> _SHORT PROBLEM_
Please revise the part of the budgeting text that opens with the words containing "Step 5) Sticking" and closes with "do you have?", replacing "long-term debt" with "high-interest debt".

> _SOURCE TEXT_
########
An emergency fund is that cushion. It helps you pay for emergency expenses without “robbing Peter to pay Paul.” You need it, and you need to start building it now.
Remember the money you saved by cutting your spending? All of that money (and anything extra you find lying around) needs to be put into your emergency fund until you have $1,000 saved. Keep socking all your extra money into this fund until you’ve hit that goal.
Step 5) Sticking to Your Budget
Now that you have your $1,000 emergency fund in place, keep watching your budget, tracking your spending, and living below your means. Be sure to compare your spending and your budget a few times a month – or do it a couple of times a week, like I do.
At this point, I’d also look at some of your long-term debt and consider cutting it. Is a car payment holding you back? Is your mortgage or rent too expensive? How much credit card debt do you have?
Better yet, I’d shoot to become debt-free. Pay off your debts quickly using the snowball or avalanche method; then, you’ll really feel like you have some disposable income! Eventually, you’ll want to have 3 to 6 months of expenses saved in your emergency fund. Additionally, you’ll want to have enough saved so you can pay this month’s expenses using last month’s income.
That’s a long ways off, but just realize it is possible. You can do it, but it takes time and dedication. For now, focus on cutting your expenses, saving that $1,000, and getting back on track! Take it one step at a time, and you WILL get there.
########
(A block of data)
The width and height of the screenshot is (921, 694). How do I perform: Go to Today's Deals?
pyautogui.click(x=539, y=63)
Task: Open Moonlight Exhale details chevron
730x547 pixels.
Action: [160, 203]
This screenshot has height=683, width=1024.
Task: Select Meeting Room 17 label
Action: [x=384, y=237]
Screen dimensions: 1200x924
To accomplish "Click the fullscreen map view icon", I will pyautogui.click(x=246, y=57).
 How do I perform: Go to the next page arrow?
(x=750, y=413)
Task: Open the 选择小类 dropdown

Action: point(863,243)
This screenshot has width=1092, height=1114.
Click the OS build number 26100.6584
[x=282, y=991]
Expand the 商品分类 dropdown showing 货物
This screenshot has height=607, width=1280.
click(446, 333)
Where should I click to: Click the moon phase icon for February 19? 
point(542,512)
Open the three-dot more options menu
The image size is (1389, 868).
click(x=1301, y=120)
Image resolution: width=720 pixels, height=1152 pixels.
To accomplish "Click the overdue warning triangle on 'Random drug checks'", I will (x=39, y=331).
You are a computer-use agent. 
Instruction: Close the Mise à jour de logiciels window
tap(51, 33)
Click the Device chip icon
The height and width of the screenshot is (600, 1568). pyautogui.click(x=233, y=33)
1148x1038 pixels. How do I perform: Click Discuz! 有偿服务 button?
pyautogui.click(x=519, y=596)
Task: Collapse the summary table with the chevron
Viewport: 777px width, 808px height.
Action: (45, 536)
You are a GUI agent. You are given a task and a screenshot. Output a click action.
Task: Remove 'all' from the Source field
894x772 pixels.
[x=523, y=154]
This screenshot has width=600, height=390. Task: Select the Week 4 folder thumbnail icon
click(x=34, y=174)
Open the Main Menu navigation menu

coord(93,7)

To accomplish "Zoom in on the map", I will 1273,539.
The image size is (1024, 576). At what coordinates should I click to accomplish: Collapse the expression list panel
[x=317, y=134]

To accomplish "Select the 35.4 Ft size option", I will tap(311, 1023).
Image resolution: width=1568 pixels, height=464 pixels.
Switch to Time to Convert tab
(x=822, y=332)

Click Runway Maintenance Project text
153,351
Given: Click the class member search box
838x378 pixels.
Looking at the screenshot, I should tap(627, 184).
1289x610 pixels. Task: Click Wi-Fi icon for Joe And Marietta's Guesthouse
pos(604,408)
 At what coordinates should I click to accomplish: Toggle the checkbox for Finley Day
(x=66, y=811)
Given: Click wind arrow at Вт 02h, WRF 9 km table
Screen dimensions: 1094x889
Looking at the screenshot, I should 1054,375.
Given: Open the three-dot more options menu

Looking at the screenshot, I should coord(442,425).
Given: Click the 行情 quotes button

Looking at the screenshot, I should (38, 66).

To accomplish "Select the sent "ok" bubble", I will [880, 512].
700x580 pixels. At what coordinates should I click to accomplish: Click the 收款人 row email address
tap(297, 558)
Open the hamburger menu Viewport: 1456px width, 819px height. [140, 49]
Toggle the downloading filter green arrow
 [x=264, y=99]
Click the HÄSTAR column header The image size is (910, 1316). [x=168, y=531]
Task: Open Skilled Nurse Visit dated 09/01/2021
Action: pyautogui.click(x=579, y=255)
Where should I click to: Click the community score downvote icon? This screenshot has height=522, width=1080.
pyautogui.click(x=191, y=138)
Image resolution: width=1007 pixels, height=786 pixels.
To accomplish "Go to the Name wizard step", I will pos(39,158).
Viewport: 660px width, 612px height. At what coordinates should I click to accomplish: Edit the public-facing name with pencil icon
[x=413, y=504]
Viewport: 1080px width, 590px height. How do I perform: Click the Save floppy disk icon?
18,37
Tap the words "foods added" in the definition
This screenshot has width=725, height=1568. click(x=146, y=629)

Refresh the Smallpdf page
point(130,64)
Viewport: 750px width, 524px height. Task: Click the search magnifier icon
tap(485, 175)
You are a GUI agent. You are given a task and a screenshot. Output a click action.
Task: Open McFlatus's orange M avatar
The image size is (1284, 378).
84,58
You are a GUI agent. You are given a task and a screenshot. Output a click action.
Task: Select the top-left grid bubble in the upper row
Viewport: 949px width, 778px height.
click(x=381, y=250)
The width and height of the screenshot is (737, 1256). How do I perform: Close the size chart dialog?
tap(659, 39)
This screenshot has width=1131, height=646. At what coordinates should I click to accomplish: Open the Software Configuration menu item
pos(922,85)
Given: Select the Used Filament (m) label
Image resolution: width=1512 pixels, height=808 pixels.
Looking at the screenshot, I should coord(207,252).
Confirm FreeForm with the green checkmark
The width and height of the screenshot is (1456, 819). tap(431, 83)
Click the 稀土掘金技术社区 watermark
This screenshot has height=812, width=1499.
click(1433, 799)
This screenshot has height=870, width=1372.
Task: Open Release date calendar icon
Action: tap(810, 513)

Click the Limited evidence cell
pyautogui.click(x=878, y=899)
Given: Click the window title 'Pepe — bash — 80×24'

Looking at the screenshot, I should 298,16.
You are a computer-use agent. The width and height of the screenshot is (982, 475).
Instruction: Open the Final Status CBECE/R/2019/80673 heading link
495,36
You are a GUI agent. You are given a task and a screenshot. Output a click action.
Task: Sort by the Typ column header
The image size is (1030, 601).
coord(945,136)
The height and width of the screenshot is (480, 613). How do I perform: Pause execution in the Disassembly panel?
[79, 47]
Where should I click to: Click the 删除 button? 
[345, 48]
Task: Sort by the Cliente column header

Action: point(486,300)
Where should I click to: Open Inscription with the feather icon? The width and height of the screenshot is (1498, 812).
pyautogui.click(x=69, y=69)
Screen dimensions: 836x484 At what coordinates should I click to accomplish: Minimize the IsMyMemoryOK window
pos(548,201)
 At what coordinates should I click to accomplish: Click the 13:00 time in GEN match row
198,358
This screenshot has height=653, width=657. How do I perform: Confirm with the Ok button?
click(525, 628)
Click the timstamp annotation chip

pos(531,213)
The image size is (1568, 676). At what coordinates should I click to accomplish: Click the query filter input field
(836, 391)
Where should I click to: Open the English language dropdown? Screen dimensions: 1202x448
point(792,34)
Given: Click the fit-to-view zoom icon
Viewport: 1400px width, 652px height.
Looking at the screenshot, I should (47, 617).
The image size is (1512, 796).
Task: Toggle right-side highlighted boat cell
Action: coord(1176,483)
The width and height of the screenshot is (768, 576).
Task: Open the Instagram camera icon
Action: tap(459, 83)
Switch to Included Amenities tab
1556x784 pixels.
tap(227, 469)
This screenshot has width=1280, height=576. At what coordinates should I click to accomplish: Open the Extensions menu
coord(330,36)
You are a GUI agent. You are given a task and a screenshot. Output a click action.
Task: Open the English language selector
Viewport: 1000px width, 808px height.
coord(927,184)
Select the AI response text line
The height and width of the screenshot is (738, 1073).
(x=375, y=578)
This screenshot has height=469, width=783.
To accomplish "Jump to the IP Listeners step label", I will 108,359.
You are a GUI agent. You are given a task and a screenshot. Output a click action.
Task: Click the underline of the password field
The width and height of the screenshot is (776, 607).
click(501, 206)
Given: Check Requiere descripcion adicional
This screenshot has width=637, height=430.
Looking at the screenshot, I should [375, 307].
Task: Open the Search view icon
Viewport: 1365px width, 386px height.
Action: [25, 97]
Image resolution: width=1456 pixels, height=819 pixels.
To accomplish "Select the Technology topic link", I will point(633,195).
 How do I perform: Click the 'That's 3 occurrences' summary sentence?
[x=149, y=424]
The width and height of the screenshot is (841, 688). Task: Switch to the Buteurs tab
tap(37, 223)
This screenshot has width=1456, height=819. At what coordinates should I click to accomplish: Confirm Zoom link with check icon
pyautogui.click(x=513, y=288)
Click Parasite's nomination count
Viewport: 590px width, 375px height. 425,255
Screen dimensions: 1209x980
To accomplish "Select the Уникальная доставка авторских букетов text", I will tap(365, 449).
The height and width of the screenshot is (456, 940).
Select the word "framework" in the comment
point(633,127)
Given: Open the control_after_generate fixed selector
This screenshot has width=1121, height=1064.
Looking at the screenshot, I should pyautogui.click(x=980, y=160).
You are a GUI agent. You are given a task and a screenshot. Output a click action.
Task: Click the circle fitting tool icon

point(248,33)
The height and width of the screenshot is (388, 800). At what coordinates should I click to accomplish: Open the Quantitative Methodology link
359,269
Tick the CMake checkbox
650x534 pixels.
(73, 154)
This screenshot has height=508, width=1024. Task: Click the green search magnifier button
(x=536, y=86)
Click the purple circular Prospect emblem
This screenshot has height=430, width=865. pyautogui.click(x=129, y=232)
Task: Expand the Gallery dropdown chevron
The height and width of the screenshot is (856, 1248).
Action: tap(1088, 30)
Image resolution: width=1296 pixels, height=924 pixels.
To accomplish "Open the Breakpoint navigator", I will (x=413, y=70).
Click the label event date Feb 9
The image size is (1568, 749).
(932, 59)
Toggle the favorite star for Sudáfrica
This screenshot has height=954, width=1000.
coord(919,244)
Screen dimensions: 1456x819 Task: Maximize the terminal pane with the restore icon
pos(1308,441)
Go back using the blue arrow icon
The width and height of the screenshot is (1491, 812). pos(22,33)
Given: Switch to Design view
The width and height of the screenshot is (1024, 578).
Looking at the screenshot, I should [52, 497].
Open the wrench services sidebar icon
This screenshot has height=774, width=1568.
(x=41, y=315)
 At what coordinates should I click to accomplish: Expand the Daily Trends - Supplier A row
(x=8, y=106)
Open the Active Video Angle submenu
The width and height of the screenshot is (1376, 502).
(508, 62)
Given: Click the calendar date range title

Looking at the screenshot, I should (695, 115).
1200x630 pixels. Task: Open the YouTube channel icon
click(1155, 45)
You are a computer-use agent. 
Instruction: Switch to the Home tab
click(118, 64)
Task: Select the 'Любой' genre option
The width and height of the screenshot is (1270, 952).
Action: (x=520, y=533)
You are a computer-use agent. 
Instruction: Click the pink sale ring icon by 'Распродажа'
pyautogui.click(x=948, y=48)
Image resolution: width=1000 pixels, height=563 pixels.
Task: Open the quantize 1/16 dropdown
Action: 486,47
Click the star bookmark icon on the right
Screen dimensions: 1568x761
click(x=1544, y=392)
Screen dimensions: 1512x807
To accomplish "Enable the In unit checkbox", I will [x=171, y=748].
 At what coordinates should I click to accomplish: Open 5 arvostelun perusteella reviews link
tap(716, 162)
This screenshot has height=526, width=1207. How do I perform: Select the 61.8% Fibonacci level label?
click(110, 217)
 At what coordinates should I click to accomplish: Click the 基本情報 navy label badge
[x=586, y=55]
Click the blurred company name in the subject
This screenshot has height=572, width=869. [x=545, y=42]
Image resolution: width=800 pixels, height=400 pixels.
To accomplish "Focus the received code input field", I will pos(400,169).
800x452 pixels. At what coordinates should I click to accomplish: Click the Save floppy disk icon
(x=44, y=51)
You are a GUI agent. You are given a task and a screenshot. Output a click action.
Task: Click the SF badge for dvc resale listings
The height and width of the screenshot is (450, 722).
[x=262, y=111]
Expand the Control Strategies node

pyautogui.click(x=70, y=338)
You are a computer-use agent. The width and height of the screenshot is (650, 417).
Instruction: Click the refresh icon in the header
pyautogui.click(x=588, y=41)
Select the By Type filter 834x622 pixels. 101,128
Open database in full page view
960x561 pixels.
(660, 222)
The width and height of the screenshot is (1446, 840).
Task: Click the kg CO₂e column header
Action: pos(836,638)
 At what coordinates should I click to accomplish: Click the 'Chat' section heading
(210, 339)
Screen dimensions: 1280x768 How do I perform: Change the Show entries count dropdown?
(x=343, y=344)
########
> _ANSWER TO THIS TASK_
Step 5) Sticking to Your Budget
Now that you have your $1,000 emergency fund in place, keep watching your budget, tracking your spending, and living below your means. Be sure to compare your spending and your budget a few times a month – or do it a couple of times a week, like I do.
At this point, I’d also look at some of your high-interest debt and consider cutting it. Is a car payment holding you back? Is your mortgage or rent too expensive? How much credit card debt do you have?